Buzz is a sharp lawyer. He used to be a politician and a member of the State House of Representatives for the Republican Party, so he knows his way around the system. He files a Complaint for Divorce and Temporary Orders for Visitation Rights in the Court of Common Pleas Domestic Relations Division, Athens County. Again, you can see that even at this point all I want are my visitation rights and nothing more. Adele does receive these documents through certified mail and signs for them. Later she is to claim that she never received them.

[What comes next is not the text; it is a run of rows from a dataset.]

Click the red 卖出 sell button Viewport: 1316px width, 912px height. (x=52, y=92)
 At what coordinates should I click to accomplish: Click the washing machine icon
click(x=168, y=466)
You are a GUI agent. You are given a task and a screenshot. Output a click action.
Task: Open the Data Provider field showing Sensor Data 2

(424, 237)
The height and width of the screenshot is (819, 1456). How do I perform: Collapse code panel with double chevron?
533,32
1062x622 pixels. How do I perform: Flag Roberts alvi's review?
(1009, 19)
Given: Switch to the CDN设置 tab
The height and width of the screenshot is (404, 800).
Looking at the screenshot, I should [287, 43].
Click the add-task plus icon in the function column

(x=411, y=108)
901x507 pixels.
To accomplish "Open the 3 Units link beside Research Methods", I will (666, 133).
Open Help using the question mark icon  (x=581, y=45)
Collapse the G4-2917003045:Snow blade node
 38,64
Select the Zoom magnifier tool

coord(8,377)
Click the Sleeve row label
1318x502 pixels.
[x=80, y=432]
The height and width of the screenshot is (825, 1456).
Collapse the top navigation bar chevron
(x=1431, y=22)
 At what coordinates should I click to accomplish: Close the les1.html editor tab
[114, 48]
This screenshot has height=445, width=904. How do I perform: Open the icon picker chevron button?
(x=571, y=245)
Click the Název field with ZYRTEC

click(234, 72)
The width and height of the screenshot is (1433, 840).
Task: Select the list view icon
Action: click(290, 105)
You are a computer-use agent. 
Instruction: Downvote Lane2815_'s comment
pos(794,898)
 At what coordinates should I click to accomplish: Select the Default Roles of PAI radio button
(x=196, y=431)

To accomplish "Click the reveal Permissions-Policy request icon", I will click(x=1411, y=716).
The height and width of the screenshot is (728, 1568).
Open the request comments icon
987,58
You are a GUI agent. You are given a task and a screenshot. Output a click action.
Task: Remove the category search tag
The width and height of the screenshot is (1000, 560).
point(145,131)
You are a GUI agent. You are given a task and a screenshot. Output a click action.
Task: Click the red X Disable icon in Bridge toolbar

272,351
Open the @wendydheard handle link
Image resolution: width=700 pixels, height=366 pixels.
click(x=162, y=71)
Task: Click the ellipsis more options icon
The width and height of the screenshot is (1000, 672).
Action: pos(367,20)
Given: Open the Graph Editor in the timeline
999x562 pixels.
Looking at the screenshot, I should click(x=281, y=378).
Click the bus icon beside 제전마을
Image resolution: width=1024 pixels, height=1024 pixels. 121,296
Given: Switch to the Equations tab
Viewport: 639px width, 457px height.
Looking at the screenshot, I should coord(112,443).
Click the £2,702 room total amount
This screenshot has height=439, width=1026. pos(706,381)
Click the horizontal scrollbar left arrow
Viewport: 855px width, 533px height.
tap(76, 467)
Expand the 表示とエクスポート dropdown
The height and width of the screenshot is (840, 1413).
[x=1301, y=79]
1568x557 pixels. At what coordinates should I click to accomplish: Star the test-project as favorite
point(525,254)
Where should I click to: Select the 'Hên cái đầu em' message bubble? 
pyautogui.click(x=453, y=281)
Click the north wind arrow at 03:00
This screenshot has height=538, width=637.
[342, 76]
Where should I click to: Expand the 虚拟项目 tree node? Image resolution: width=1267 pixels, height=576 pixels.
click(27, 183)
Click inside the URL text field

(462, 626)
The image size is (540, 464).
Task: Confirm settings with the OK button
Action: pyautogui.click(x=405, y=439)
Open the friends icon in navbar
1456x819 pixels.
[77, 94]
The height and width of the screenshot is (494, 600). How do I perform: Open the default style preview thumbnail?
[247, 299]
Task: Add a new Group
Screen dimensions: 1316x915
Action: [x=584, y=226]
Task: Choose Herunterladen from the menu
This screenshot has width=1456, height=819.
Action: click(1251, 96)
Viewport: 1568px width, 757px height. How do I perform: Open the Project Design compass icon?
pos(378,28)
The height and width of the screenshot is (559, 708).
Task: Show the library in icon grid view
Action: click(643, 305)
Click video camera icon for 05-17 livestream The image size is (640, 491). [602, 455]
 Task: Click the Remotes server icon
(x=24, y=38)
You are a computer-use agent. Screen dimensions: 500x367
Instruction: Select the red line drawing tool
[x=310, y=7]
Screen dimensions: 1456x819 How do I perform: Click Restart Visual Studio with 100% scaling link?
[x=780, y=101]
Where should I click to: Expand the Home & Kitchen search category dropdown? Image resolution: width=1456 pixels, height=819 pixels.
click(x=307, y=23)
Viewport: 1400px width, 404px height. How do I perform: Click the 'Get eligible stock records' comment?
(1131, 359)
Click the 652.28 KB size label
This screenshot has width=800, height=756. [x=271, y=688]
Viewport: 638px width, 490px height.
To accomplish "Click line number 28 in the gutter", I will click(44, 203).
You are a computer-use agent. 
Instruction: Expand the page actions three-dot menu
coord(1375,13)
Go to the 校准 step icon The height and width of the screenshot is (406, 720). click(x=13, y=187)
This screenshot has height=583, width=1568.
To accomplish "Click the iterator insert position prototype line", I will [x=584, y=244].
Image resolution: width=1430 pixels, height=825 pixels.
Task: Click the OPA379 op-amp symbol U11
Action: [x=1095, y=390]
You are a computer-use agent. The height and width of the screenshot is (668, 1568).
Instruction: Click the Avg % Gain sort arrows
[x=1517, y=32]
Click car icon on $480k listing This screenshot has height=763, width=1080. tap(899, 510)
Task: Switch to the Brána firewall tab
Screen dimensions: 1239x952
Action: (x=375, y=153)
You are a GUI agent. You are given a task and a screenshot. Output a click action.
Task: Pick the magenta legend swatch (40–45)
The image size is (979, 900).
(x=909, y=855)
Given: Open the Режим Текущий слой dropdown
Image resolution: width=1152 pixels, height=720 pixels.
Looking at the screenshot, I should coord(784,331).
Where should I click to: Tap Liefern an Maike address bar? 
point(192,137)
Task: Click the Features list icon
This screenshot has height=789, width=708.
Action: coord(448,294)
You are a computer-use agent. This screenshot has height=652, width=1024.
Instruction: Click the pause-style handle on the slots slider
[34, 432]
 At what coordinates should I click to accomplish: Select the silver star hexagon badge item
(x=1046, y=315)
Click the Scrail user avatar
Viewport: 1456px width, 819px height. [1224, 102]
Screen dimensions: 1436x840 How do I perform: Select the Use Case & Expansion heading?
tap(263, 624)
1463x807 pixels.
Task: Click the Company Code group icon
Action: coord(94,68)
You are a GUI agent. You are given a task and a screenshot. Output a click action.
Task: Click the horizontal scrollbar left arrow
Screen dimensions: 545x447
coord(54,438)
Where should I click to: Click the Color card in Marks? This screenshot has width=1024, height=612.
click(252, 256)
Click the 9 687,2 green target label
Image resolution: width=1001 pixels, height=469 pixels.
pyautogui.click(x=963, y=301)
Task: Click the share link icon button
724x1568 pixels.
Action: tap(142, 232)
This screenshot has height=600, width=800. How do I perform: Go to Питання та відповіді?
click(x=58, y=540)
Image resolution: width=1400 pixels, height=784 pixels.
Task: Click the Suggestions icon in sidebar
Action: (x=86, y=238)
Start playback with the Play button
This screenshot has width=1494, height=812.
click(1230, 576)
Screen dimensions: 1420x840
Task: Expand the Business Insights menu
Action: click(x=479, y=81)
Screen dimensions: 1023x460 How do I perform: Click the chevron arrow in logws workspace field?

On Thursday I go to the Ridges to fetch Zenzi for the final dress rehearsal. The show is on Saturday and I know she is looking forward to it. She was very excited when I took her for her costume fitting two days before. I knock at the door but there is no response. It is strange because the red Nissan is parked outside and the curtains are not closed. I wait for a while. And then I drive to the Bird Arena where the show will be held, hoping that perhaps Zenzi's mom took her there. She is not there. I go back to the Ridges and wait outside. It gets dark but still there is no sign of Zenzi, Zuki or Adele. I drive back to my apartment. I call Adele's place repeatedly, hoping that she is back with the kids from wherever she had taken them. No one answers and I leave voice messages. The voice messages become frantic as the night progresses. Early in the morning I return to the Ridges and still no one is there. By this time I am a nervous wreck. What could have happened to my children?